_About this exercise_.
Write out the entries below exactly, starting at the first line and stopping after the line that contains "MR (14, 176)"; skip all pictures.

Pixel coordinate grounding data
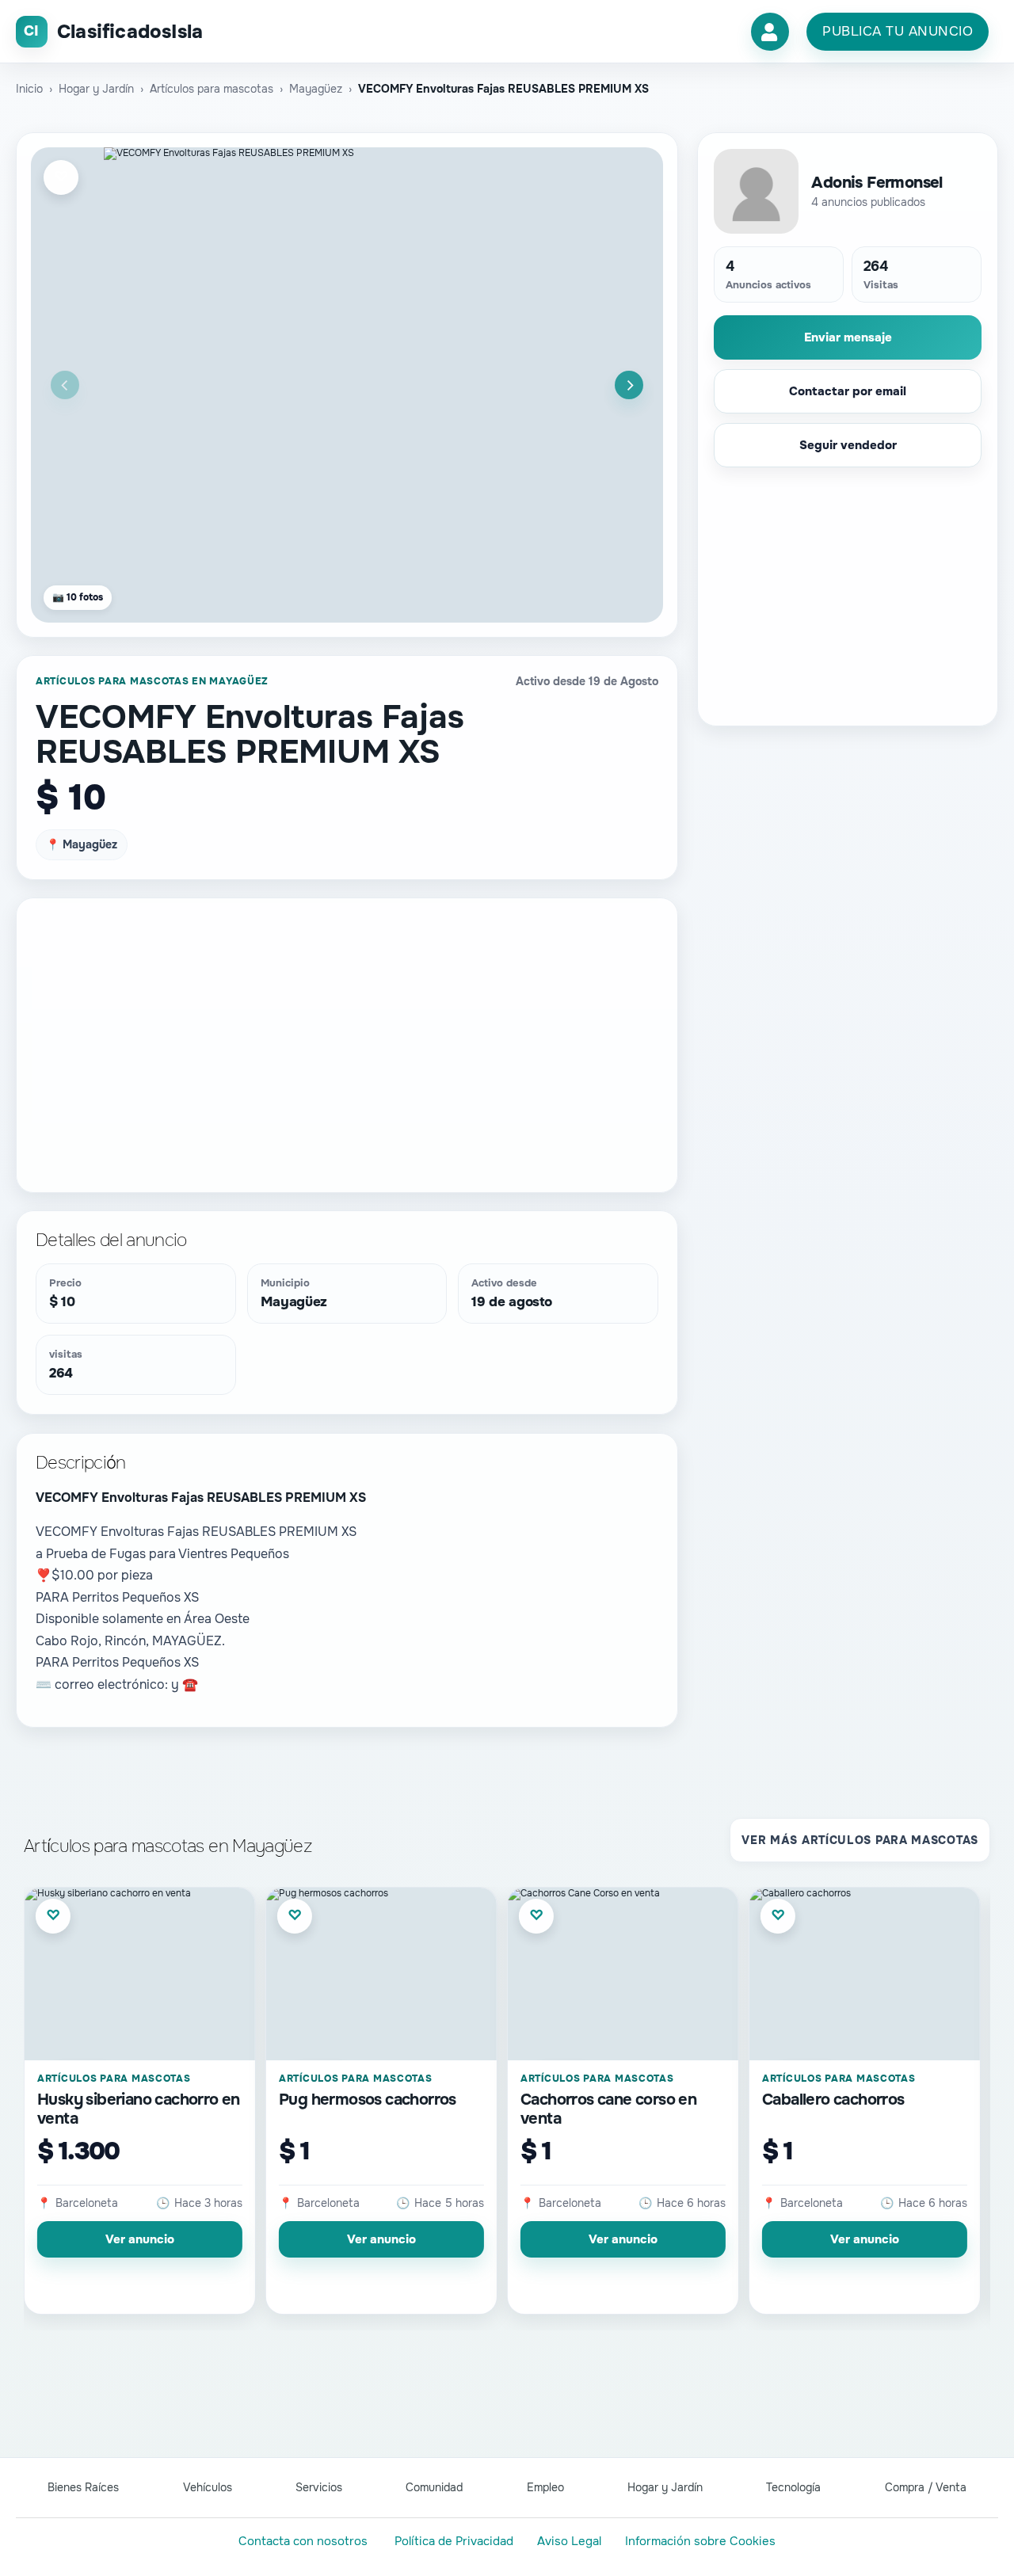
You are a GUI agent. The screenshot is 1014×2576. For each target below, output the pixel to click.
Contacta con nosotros (303, 2541)
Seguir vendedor (848, 445)
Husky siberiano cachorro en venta (138, 2109)
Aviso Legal (569, 2541)
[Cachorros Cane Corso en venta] (623, 1974)
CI (31, 31)
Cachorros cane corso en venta (608, 2109)
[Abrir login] (770, 32)
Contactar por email (847, 391)
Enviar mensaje (848, 337)
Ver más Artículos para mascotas (859, 1840)
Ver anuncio (139, 2239)
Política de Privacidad (454, 2541)
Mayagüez (294, 1302)
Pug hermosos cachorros (367, 2099)
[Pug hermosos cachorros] (381, 1974)
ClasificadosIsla (130, 32)
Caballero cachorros (833, 2099)
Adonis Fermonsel (876, 182)
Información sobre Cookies (700, 2541)
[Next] (629, 385)
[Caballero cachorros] (864, 1974)
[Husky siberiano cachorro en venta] (140, 1974)
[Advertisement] (347, 1031)
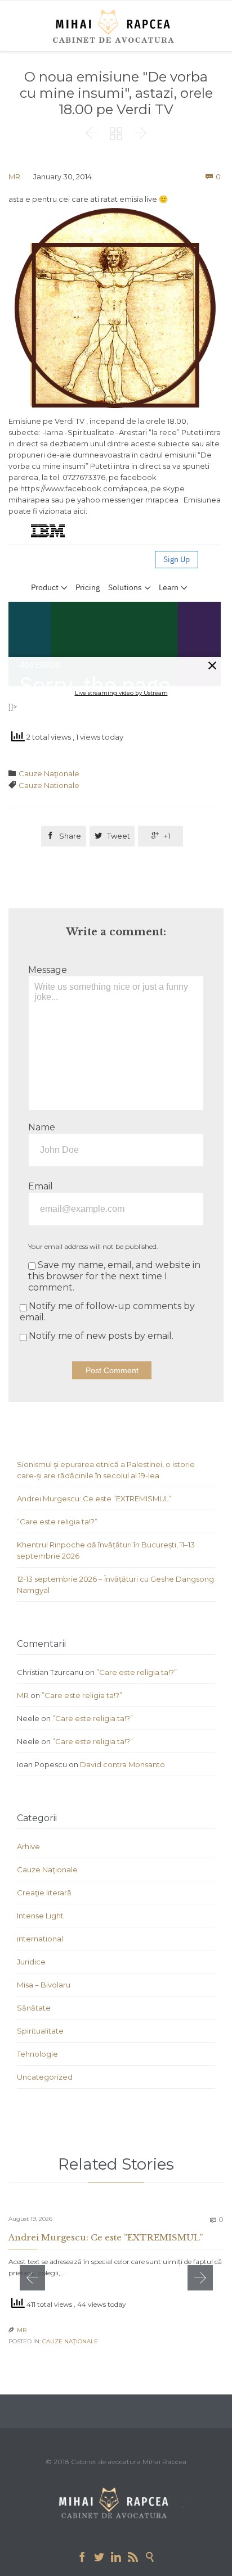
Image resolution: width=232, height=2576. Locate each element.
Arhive (28, 1846)
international (40, 1938)
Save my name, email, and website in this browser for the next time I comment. (114, 1276)
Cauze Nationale (49, 785)
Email (40, 1186)
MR (14, 176)
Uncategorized (45, 2076)
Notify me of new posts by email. (101, 1335)
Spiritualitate (40, 2030)
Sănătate (34, 2007)
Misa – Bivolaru (43, 1984)
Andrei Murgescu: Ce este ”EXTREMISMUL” (94, 1498)
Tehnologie (37, 2053)
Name (41, 1127)
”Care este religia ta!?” (57, 1521)
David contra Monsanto (122, 1764)
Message (47, 970)
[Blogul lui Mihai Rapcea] (115, 26)
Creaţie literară (44, 1892)
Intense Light (40, 1915)
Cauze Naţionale (49, 773)
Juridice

_Exercise result_.
You are a GUI agent. The screenshot is 1014×2576. For each target below, output the pixel to click.
Contacta con nosotros (303, 2541)
Seguir vendedor (848, 445)
Husky siberiano cachorro en venta (138, 2109)
Aviso Legal (569, 2541)
[Cachorros Cane Corso en venta] (623, 1974)
CI (31, 31)
Cachorros cane corso en venta (608, 2109)
[Abrir login] (770, 32)
Contactar por email (847, 391)
Enviar mensaje (848, 337)
Ver más Artículos para mascotas (859, 1840)
Ver anuncio (139, 2239)
Política de Privacidad (454, 2541)
Mayagüez (294, 1302)
Pug hermosos cachorros (367, 2099)
[Pug hermosos cachorros] (381, 1974)
ClasificadosIsla (130, 32)
Caballero cachorros (833, 2099)
Adonis Fermonsel (876, 182)
Información sobre Cookies (700, 2541)
[Next] (629, 385)
[Caballero cachorros] (864, 1974)
[Husky siberiano cachorro en venta] (140, 1974)
[Advertisement] (347, 1031)
Image resolution: width=232, height=2576. Locate each element.
Arhive (28, 1846)
international (40, 1938)
Save my name, email, and website in this browser for the next time I comment. (114, 1276)
Cauze Nationale (49, 785)
Email (40, 1186)
MR (14, 176)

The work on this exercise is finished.